"If every earthly gift had been offered to me," Doris thought, "I should have chosen beauty. Rank and wealth are desirable; but without a face to charm they would be worth little, and beauty can win them even if one be born without them. I shall win them yet, because men cannot look at me without caring for me."
And as she stood by the little rose-framed window there came to her a passionate longing that her beauty should be seen and known, that it should receive the homage and praise due to it. She, who was fair enough to win the admiration of a queen—she, on whose face royal eyes would dwell so often, and with such great delight!
"I wonder," she thought to herself, "if any of the royal princes will be likely to see that picture. One of them might admire it, and then, if he saw me, admire me."

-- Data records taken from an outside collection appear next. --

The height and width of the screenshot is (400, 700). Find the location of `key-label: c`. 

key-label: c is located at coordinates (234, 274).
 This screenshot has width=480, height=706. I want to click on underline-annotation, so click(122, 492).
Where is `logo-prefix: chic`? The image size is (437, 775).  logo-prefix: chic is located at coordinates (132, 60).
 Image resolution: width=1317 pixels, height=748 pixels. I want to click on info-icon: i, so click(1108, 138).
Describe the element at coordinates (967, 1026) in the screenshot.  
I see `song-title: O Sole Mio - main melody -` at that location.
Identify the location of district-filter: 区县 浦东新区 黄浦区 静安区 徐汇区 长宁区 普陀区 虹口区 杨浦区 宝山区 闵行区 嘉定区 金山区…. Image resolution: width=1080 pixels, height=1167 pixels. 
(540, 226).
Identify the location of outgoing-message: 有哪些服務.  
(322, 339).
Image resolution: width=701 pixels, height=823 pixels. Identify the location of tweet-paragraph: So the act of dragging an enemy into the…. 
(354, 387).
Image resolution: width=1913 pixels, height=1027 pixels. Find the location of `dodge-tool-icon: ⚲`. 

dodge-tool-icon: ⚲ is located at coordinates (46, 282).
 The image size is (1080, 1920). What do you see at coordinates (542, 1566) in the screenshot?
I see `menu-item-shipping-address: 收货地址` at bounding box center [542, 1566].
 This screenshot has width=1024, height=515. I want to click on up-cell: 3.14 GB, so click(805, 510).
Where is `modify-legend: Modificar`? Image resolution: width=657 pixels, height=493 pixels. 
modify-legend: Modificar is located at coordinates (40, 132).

There was no limit to her ambition, as there was none to her vanity. Had she been asked to share a throne, she would have consented as to a right. Vision after vision of dazzling delight came to her as she stood in the humble sitting-room that was the great delight of Mrs. Brace's heart; life flushed and thrilled in every vein. Doris held out her hands with a yearning cry for that which seemed so near, yet so far from her; the thousand vague possibilities of life rose before her. What could she not win with her beauty—what could not her beauty do for her.
Then Mrs. Brace came in again on business cares intent, holding several pieces of calico in her hands.
"Doris," she said, "I have been thinking that as you will perhaps soon be married to Earle, I may as well order a piece of gray calico for you when I order one for ourselves."
Down went the brilliant vision! The queen who admired her face, the palace where her picture would hang, the glorious prospect, the dream that had no name, the sweet, wild fancies that had filled every nerve—they faded before those prosaic words like snow in the sun!
"Marriage and gray calico! gray calico and Earle!" She turned with a quick, impatient gesture, almost fierce in its anger.
"Oh, mother! you do say such absurd things," she said; "you annoy me."
"Why, my dear? What have I said? You will want gray calico. You cannot be married from a respectable home like this, and not take a store of house linen with you."